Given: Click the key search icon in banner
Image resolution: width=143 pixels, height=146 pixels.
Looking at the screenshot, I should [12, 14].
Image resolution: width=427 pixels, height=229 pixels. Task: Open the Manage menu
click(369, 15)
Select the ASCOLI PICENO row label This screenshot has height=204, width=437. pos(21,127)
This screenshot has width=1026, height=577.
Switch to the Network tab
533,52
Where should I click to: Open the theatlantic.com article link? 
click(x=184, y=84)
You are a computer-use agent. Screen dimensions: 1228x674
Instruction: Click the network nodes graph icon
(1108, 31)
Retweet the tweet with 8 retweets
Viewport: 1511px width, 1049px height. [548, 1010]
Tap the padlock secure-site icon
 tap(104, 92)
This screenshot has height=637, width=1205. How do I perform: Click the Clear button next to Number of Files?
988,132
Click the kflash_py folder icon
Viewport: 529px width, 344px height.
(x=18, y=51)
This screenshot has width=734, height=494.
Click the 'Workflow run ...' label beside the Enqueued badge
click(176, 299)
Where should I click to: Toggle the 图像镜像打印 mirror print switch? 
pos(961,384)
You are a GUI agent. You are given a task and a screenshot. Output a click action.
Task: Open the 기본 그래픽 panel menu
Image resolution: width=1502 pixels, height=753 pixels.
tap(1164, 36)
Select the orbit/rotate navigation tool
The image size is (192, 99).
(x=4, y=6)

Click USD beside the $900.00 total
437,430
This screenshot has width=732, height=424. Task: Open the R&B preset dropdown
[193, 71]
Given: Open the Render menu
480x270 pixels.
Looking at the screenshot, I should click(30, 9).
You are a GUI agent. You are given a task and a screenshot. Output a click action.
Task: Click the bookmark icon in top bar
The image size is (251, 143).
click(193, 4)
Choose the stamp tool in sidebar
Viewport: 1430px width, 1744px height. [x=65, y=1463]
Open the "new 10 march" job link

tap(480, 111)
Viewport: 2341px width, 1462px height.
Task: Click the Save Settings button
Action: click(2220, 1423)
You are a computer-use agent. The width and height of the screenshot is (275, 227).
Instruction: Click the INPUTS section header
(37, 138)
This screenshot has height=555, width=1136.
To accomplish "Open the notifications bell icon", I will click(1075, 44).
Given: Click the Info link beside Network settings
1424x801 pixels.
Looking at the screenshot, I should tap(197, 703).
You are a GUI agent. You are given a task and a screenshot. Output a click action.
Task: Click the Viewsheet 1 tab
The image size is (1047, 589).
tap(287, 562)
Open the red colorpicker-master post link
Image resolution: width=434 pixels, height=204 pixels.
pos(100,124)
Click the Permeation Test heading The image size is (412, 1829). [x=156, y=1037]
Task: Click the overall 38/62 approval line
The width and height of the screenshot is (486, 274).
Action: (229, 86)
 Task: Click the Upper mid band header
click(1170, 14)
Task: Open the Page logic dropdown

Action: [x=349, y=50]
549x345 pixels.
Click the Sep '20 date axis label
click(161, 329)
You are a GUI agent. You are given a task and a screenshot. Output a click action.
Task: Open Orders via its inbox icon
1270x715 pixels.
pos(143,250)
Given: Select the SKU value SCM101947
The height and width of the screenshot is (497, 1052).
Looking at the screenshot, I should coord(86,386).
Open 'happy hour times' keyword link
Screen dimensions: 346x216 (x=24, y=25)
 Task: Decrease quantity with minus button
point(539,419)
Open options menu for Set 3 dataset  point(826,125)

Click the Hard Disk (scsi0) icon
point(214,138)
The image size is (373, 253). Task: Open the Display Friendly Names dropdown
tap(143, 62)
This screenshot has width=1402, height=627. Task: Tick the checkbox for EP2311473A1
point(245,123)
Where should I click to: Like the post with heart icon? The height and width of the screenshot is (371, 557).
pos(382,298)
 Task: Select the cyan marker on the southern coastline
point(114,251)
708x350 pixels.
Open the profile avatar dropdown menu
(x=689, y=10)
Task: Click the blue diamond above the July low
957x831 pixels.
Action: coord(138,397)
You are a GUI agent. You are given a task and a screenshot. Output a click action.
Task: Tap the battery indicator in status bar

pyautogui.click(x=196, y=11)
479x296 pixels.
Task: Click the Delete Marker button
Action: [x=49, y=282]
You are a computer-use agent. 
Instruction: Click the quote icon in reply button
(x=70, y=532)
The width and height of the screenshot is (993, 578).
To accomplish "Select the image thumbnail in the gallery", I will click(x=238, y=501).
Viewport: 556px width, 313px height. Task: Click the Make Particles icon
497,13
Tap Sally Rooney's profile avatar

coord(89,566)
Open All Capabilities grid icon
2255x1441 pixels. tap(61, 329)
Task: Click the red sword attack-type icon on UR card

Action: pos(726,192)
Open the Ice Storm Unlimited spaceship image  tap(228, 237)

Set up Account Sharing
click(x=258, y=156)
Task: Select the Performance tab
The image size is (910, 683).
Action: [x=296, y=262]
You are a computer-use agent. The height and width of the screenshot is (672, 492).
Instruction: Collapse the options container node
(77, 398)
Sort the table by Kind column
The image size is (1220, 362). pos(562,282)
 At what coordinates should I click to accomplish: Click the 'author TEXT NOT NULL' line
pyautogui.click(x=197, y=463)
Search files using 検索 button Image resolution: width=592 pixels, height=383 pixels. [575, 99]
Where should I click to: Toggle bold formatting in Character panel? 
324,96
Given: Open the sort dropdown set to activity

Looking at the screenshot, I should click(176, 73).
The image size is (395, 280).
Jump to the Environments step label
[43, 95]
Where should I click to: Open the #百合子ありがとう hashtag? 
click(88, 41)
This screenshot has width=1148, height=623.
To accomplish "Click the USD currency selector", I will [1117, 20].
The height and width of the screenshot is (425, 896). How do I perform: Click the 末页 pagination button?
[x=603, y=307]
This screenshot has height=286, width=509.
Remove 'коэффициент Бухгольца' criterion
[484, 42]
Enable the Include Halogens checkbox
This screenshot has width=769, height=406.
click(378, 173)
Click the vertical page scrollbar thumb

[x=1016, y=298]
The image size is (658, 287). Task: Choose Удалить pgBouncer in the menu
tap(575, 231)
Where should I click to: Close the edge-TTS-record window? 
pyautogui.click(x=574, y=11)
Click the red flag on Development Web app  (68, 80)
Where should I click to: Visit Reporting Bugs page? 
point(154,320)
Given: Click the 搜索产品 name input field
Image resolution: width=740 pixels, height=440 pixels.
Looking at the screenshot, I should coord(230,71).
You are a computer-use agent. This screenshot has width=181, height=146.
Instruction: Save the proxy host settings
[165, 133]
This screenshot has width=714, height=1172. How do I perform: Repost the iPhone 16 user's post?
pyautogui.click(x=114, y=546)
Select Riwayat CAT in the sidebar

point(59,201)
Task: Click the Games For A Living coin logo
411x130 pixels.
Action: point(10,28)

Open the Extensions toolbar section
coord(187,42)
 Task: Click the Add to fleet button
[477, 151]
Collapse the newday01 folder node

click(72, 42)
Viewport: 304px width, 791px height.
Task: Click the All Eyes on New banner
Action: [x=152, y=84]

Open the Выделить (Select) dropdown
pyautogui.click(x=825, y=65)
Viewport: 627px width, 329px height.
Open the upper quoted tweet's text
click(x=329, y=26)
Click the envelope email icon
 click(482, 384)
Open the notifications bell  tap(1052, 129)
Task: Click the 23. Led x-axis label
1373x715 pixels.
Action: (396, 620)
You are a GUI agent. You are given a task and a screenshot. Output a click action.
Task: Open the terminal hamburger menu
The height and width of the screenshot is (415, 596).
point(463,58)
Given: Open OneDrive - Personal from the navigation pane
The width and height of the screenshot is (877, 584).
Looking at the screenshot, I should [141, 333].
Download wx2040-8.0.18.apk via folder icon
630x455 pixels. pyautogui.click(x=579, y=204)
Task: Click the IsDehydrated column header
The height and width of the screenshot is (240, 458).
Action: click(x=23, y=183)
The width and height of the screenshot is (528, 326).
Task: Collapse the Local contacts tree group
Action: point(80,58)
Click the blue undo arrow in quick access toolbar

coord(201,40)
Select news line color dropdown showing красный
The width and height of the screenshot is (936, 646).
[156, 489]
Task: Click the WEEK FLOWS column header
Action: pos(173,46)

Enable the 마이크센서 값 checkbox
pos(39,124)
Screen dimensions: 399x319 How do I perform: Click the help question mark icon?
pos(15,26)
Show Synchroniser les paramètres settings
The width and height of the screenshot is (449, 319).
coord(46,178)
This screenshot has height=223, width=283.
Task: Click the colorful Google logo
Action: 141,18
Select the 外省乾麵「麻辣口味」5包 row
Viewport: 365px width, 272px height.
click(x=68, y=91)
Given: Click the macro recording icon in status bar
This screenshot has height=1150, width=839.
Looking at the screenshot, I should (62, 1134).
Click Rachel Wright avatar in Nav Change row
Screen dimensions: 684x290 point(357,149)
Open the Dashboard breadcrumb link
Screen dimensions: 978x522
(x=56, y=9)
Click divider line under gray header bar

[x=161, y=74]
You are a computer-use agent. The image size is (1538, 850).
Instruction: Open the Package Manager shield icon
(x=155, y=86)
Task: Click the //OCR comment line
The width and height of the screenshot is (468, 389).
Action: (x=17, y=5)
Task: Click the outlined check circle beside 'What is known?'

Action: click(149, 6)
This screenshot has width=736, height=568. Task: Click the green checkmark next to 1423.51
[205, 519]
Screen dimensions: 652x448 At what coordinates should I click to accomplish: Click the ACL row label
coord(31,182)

┄┄┄┄┄┄┄┄┄┄┄┄┄┄┄┄┄┄┄┄

Reproduce the records from the start down to the line containing "Select the ASCOLI", substituting "header" for "banner" and leaving everything else unchanged.

Given: Click the key search icon in header
Image resolution: width=143 pixels, height=146 pixels.
Looking at the screenshot, I should [12, 14].
Image resolution: width=427 pixels, height=229 pixels. Task: Open the Manage menu
click(369, 15)
Select the ASCOLI PICENO row label This screenshot has height=204, width=437. pos(21,127)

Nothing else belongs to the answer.